Stored records:
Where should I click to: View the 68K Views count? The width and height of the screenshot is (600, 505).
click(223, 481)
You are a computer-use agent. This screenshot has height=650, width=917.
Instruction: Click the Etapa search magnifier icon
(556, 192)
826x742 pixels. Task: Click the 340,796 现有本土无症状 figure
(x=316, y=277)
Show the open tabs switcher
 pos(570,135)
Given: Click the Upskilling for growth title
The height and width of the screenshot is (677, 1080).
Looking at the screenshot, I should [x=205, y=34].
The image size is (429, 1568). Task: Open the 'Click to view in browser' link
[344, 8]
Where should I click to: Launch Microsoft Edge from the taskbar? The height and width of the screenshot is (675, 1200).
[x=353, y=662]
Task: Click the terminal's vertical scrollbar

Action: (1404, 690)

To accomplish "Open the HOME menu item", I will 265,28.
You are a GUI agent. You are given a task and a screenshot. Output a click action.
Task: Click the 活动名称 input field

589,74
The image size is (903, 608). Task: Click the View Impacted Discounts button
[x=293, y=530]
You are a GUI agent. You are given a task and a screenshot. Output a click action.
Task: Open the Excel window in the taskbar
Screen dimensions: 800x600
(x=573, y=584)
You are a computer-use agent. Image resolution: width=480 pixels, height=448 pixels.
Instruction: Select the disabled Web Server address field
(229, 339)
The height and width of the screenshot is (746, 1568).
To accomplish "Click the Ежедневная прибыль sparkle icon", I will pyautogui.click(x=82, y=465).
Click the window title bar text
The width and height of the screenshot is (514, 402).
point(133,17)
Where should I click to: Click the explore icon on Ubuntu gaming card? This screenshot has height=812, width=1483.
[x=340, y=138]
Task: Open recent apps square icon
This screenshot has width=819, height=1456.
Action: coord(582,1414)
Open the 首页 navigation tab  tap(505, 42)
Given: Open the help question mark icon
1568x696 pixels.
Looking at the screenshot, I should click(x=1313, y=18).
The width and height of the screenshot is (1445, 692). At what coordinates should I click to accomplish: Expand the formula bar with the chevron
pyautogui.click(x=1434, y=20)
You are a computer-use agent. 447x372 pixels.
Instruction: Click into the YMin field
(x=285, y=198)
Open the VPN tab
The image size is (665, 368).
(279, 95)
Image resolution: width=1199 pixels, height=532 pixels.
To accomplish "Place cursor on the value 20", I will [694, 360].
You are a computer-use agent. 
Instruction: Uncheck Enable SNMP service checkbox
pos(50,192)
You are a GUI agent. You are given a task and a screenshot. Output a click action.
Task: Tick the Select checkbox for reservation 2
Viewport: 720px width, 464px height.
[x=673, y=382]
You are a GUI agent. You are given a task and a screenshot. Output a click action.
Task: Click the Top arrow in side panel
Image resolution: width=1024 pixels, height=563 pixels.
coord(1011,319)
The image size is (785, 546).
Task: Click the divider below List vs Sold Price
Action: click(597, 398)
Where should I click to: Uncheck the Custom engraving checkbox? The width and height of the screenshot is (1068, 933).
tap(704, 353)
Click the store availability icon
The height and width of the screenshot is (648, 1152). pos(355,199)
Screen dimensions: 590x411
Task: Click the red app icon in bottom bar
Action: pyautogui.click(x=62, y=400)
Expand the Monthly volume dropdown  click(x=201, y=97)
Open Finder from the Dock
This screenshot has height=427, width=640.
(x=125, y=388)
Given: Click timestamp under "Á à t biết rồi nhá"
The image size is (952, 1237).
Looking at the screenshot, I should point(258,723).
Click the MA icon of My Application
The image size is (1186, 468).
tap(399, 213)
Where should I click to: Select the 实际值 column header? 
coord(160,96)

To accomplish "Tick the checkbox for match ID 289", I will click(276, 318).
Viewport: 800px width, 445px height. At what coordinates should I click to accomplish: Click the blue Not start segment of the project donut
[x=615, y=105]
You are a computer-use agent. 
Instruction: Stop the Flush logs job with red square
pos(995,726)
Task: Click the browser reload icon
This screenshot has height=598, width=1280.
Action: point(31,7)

• _Your objective_
Every entry must be duplicated exactly as it was written.

• _Answer box_
Where should I click to: View the 68K Views count? The width and height of the screenshot is (600, 505).
click(223, 481)
You are a computer-use agent. This screenshot has height=650, width=917.
Instruction: Click the Etapa search magnifier icon
(556, 192)
826x742 pixels. Task: Click the 340,796 现有本土无症状 figure
(x=316, y=277)
Show the open tabs switcher
 pos(570,135)
Given: Click the Upskilling for growth title
The height and width of the screenshot is (677, 1080).
Looking at the screenshot, I should [x=205, y=34].
The image size is (429, 1568). Task: Open the 'Click to view in browser' link
[344, 8]
Where should I click to: Launch Microsoft Edge from the taskbar? The height and width of the screenshot is (675, 1200).
[x=353, y=662]
Task: Click the terminal's vertical scrollbar

Action: (1404, 690)

To accomplish "Open the HOME menu item", I will 265,28.
You are a GUI agent. You are given a task and a screenshot. Output a click action.
Task: Click the 活动名称 input field

589,74
The image size is (903, 608). Task: Click the View Impacted Discounts button
[x=293, y=530]
You are a GUI agent. You are given a task and a screenshot. Output a click action.
Task: Open the Excel window in the taskbar
Screen dimensions: 800x600
(x=573, y=584)
You are a computer-use agent. Image resolution: width=480 pixels, height=448 pixels.
Instruction: Select the disabled Web Server address field
(229, 339)
The height and width of the screenshot is (746, 1568).
To accomplish "Click the Ежедневная прибыль sparkle icon", I will pyautogui.click(x=82, y=465).
Click the window title bar text
The width and height of the screenshot is (514, 402).
point(133,17)
Where should I click to: Click the explore icon on Ubuntu gaming card? This screenshot has height=812, width=1483.
[x=340, y=138]
Task: Open recent apps square icon
This screenshot has width=819, height=1456.
Action: coord(582,1414)
Open the 首页 navigation tab  tap(505, 42)
Given: Open the help question mark icon
1568x696 pixels.
Looking at the screenshot, I should click(x=1313, y=18).
The width and height of the screenshot is (1445, 692). At what coordinates should I click to accomplish: Expand the formula bar with the chevron
pyautogui.click(x=1434, y=20)
You are a computer-use agent. 447x372 pixels.
Instruction: Click into the YMin field
(x=285, y=198)
Open the VPN tab
The image size is (665, 368).
(279, 95)
Image resolution: width=1199 pixels, height=532 pixels.
To accomplish "Place cursor on the value 20", I will [694, 360].
You are a computer-use agent. 
Instruction: Uncheck Enable SNMP service checkbox
pos(50,192)
You are a GUI agent. You are given a task and a screenshot. Output a click action.
Task: Tick the Select checkbox for reservation 2
Viewport: 720px width, 464px height.
[x=673, y=382]
You are a GUI agent. You are given a task and a screenshot. Output a click action.
Task: Click the Top arrow in side panel
Image resolution: width=1024 pixels, height=563 pixels.
coord(1011,319)
The image size is (785, 546).
Task: Click the divider below List vs Sold Price
Action: click(597, 398)
Where should I click to: Uncheck the Custom engraving checkbox? The width and height of the screenshot is (1068, 933).
tap(704, 353)
Click the store availability icon
The height and width of the screenshot is (648, 1152). pos(355,199)
Screen dimensions: 590x411
Task: Click the red app icon in bottom bar
Action: pyautogui.click(x=62, y=400)
Expand the Monthly volume dropdown  click(x=201, y=97)
Open Finder from the Dock
This screenshot has height=427, width=640.
(x=125, y=388)
Given: Click timestamp under "Á à t biết rồi nhá"
The image size is (952, 1237).
Looking at the screenshot, I should point(258,723).
Click the MA icon of My Application
The image size is (1186, 468).
tap(399, 213)
Where should I click to: Select the 实际值 column header? 
coord(160,96)

To accomplish "Tick the checkbox for match ID 289", I will click(276, 318).
Viewport: 800px width, 445px height. At what coordinates should I click to accomplish: Click the blue Not start segment of the project donut
[x=615, y=105]
You are a computer-use agent. 
Instruction: Stop the Flush logs job with red square
pos(995,726)
Task: Click the browser reload icon
This screenshot has height=598, width=1280.
Action: point(31,7)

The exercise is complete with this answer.